* [Raw data]
::::
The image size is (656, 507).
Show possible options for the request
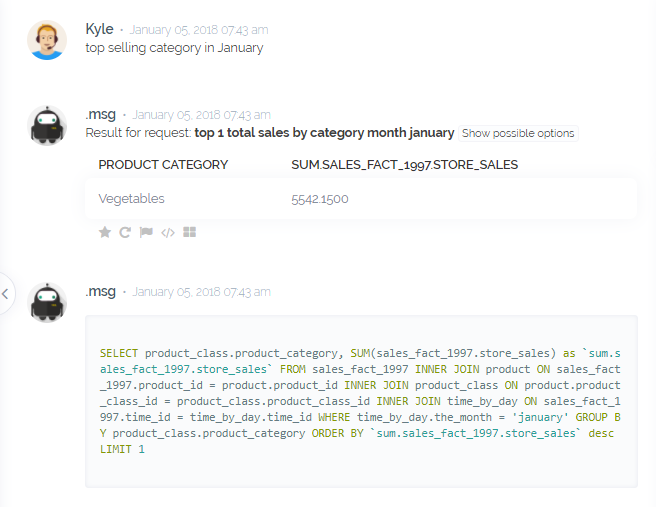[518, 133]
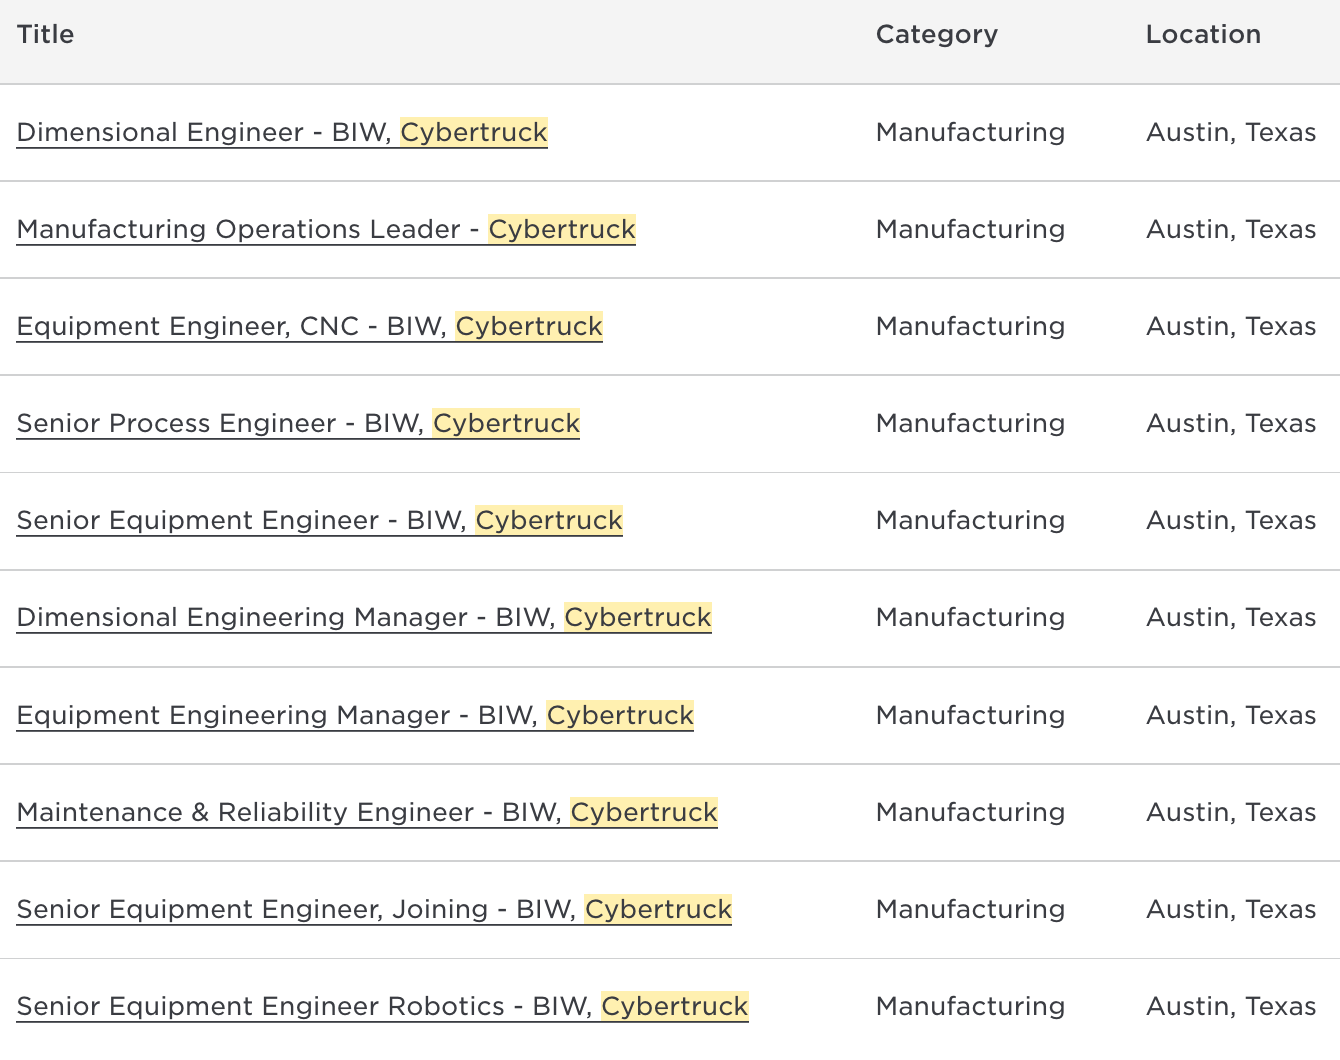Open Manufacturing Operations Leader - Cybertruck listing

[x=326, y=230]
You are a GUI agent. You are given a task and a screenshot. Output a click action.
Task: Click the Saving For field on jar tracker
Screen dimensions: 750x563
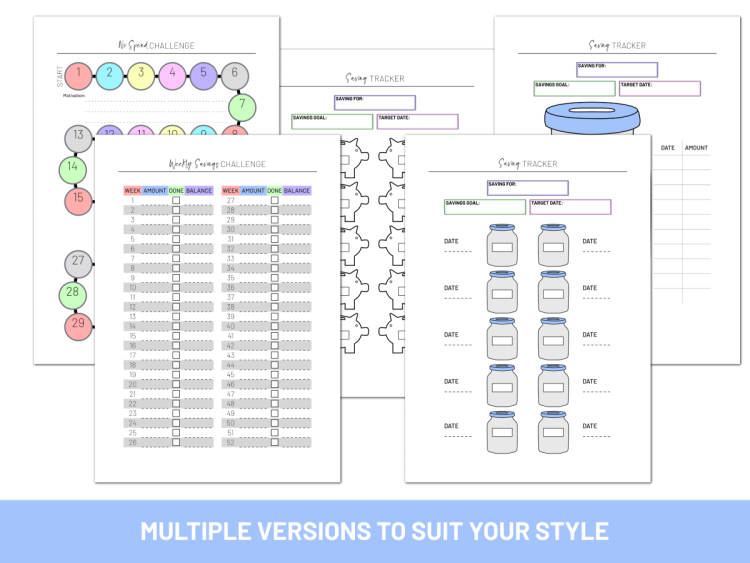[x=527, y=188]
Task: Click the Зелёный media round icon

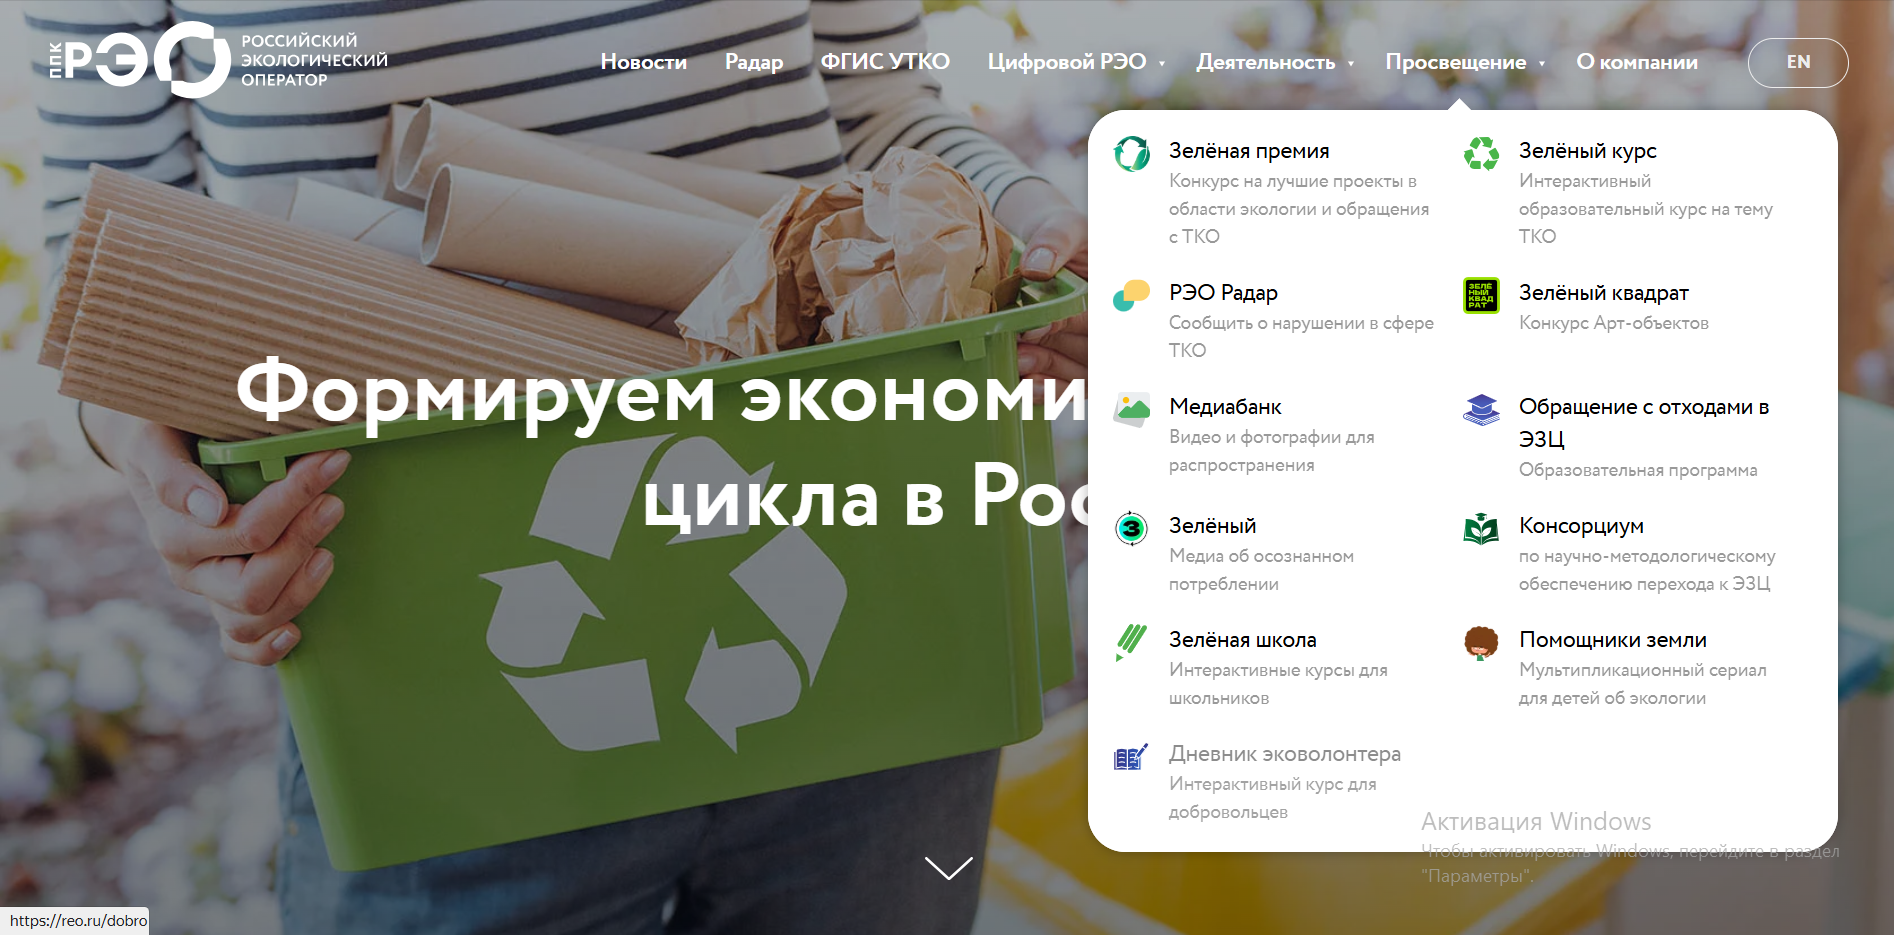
::::
* [What to work on]
Please rewrite the items above as a numbered list, omitting the blank lines and the pictures.

* [Answer to the exercise]
1. The image size is (656, 507).
2. Show possible options for the request
3. [518, 133]
4. Open Manufacturing Operations Leader - Cybertruck listing
5. [x=326, y=230]
6. You are a GUI agent. You are given a task and a screenshot. Output a click action.
7. Task: Click the Saving For field on jar tracker
8. Screen dimensions: 750x563
9. [x=527, y=188]
10. Task: Click the Зелёный media round icon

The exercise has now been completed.